• Reading passage
+ + + + +

[140978] in North American Network Operators' Group
Re: Contention/Oversubscription maths
daemon@ATHENA.MIT.EDU (David Swafford)
Thu May 26 22:22:16 2011
In-Reply-To: <4DDED8D0.3010806@memetic.org>
Date: Thu, 26 May 2011 22:21:28 -0400
From: David Swafford <david@davidswafford.com>
To: Adam Armstrong <lists@memetic.org>
Cc: nanog@nanog.org
Errors-To: nanog-bounces+nanog.discuss=bloom-picayune.mit.edu@nanog.org
Hi Adam,
>From the perspective of an enterprise customer, if we're talking
strictly Internet circuits, you're over-subscription estimates seem
very conservative to me. On our 100mb/s Internet circuits, our
average utilization is about 40mb/s down and 15-20mb/s up on any given
day.
David.
On Thu, May 26, 2011 at 6:48 PM, Adam Armstrong <lists@memetic.org> wrote:
> Hi All,
>
> Do any of you have any pointers on how to go about predicting usage for
> high-speed ethernet access?

+ + + + +

• Given request 1
Rewrite everything in the oversubscription email from "On Thu, May" down to "high-speed ethernet access?", replacing "pointers" with "advice".
• Given request 2
According to the oversubscription email, what is the average downstream utilization on the enterprise customer's 100mb/s Internet circuits?
• Given request 3
Carry on writing the oversubscription email from its last sentence.
The lines that come next have no connection to the oversubscription email.

Word and element pointing lines
+ + + + +

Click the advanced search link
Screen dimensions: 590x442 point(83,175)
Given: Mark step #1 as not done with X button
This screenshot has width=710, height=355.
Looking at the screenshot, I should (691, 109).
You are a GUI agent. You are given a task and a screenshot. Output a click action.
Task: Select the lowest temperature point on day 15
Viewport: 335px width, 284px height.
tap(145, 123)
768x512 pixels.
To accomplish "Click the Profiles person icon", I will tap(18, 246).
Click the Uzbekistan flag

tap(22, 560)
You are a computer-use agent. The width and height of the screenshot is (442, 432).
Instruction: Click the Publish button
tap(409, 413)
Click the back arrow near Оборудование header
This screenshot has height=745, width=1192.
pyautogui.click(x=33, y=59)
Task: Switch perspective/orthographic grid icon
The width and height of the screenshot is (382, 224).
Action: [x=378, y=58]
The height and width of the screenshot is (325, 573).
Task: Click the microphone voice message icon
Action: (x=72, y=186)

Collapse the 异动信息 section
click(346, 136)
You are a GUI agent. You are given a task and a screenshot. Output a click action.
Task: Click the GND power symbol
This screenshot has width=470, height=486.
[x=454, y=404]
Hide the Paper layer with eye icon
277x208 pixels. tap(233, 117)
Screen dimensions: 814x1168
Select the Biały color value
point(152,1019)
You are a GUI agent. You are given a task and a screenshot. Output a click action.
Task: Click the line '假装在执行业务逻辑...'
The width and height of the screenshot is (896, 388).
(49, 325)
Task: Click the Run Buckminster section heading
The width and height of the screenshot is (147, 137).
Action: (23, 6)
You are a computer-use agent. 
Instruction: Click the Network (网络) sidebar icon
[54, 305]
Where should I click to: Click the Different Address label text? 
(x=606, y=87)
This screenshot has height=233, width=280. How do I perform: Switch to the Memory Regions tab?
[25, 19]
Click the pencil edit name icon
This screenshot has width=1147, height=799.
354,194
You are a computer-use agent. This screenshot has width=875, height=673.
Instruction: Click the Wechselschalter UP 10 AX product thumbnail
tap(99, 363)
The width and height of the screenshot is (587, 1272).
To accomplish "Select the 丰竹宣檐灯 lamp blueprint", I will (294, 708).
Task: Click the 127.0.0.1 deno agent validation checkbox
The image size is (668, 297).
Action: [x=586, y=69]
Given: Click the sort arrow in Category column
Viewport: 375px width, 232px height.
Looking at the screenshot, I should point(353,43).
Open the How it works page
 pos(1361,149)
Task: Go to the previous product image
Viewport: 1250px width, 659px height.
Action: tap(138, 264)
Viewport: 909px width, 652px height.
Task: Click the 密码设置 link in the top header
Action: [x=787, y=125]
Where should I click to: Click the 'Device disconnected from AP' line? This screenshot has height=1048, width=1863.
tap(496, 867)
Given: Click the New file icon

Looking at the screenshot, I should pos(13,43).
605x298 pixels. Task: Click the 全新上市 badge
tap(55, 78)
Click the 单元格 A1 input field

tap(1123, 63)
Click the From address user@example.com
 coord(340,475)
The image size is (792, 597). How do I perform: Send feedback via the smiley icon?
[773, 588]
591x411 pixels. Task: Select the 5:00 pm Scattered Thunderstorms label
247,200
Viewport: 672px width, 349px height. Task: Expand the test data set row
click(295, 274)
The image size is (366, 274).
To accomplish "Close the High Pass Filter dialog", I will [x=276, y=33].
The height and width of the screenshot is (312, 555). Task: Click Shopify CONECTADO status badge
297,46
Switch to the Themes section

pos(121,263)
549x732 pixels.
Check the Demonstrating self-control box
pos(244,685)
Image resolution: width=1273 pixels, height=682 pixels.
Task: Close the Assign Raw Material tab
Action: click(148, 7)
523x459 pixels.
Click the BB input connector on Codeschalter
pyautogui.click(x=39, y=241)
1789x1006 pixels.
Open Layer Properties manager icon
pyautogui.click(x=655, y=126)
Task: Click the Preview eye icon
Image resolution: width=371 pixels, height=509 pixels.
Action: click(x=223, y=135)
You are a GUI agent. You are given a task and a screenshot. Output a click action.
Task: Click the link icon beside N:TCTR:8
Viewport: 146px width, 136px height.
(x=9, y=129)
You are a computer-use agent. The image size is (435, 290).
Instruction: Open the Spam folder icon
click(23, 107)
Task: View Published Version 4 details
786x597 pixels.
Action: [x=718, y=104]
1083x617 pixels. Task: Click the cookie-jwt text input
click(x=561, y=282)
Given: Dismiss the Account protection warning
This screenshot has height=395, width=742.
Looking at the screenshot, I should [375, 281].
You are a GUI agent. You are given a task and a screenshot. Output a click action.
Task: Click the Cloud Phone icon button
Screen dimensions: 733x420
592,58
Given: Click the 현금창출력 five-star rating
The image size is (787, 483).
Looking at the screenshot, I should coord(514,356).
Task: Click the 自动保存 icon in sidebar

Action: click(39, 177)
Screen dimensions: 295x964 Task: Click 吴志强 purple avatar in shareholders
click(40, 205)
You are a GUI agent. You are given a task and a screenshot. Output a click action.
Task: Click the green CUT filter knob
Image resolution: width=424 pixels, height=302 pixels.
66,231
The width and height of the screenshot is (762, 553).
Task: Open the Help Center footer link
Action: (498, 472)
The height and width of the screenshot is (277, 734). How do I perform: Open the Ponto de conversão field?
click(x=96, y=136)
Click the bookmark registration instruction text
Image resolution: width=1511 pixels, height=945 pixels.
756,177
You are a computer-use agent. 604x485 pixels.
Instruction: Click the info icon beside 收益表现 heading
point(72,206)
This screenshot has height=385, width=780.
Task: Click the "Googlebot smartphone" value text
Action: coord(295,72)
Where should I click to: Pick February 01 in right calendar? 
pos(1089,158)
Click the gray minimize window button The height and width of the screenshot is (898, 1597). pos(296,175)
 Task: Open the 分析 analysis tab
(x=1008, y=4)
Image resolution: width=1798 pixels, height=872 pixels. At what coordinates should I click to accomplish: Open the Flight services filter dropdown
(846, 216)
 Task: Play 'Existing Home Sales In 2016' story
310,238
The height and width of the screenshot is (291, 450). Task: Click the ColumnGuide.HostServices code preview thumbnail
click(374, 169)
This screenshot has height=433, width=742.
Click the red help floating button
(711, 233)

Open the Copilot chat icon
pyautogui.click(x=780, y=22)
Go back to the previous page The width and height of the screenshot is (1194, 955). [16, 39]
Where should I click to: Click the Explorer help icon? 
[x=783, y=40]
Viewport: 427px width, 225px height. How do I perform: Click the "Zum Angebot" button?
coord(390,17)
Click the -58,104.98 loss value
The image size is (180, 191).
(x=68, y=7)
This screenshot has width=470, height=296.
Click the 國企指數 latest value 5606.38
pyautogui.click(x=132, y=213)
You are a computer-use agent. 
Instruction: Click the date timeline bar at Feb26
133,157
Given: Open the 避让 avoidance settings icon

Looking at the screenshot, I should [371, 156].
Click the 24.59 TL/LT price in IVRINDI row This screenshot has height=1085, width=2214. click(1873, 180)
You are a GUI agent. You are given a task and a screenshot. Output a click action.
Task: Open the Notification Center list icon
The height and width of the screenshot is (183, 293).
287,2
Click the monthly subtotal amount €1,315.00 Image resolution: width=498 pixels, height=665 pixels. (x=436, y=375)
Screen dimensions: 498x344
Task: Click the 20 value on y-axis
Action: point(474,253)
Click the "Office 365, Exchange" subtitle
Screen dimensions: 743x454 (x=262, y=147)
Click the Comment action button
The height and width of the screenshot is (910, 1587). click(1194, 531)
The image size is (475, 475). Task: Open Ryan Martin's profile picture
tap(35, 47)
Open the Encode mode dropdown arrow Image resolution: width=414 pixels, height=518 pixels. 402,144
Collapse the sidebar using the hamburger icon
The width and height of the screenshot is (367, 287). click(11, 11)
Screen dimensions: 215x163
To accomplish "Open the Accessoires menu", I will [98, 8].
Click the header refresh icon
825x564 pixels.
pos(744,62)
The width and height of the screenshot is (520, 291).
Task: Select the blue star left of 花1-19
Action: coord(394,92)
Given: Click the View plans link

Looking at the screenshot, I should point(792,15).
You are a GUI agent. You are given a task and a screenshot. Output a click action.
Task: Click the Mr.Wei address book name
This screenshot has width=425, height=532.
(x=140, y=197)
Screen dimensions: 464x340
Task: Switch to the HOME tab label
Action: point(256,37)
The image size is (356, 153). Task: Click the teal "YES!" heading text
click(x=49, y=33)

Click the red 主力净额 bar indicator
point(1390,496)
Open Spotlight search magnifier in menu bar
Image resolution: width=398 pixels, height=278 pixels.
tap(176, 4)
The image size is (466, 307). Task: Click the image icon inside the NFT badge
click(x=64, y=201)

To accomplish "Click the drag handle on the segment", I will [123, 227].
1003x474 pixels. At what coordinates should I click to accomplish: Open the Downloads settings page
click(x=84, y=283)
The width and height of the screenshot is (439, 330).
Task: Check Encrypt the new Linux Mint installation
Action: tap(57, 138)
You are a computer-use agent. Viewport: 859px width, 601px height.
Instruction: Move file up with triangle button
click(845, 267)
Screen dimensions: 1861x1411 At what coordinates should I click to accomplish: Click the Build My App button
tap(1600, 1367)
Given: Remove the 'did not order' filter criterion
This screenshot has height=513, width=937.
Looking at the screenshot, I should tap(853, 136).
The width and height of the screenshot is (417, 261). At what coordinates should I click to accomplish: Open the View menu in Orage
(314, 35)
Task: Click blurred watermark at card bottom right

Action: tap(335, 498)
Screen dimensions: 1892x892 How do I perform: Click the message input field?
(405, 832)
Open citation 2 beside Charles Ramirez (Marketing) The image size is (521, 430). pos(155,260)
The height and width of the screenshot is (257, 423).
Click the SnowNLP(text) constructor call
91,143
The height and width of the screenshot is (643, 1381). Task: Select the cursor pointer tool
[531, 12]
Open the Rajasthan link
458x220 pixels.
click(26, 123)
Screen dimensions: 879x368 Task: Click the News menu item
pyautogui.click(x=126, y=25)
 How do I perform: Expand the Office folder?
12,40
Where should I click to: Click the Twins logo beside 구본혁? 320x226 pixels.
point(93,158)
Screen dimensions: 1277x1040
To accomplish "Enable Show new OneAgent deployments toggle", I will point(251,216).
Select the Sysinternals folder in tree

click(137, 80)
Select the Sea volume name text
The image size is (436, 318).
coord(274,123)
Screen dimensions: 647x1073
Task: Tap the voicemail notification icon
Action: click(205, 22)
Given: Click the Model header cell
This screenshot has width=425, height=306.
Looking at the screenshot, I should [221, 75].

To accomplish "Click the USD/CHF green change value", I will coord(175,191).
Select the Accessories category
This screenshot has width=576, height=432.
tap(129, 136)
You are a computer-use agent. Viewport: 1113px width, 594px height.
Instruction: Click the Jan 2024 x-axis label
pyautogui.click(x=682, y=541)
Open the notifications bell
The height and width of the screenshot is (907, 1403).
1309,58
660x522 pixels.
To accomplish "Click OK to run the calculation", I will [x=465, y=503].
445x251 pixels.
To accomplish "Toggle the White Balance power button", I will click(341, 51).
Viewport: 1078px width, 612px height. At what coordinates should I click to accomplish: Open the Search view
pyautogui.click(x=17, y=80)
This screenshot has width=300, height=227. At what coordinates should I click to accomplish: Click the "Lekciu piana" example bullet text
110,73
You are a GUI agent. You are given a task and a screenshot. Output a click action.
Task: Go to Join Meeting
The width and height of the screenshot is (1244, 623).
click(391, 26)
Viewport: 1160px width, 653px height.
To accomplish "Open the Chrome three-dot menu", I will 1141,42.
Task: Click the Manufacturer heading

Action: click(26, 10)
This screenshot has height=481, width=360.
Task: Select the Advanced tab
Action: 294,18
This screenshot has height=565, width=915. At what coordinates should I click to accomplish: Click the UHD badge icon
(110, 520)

+ + + + +

• Exercise output 1
On Thu, May 26, 2011 at 6:48 PM, Adam Armstrong <lists@memetic.org> wrote:
> Hi All,
>
> Do any of you have any advice on how to go about predicting usage for
> high-speed ethernet access?

• Exercise output 2
About 40mb/s.

• Exercise output 3
>
> I'm running 1GE links into buildings, and hanging many (100-1000) 100M
> customers off switches in the basement, simple enough.
>
> I'm assuming ~300Kbps average peak usage per customer, but I can't quite
> work out at what point that number becomes more important than the fact that
> each user can peak at 100mbit (and that the backhaul is only access-speed *
> 10).
>
> I'm well versed in the economies of scale of fitting 10,000 8mbit customers
> into 1GE, but this seems altogether a different beast to predict. If any of
> you have similar scenarios I'd be very interested to hear on/off list :)
>
> Finally, what do people think of selling a 1G service with 1G backhaul (and
> potentially 10s or 100s of customers buying this service alongside n*100s of
> customers with 100M service)?
>
> Thanks,
> adam.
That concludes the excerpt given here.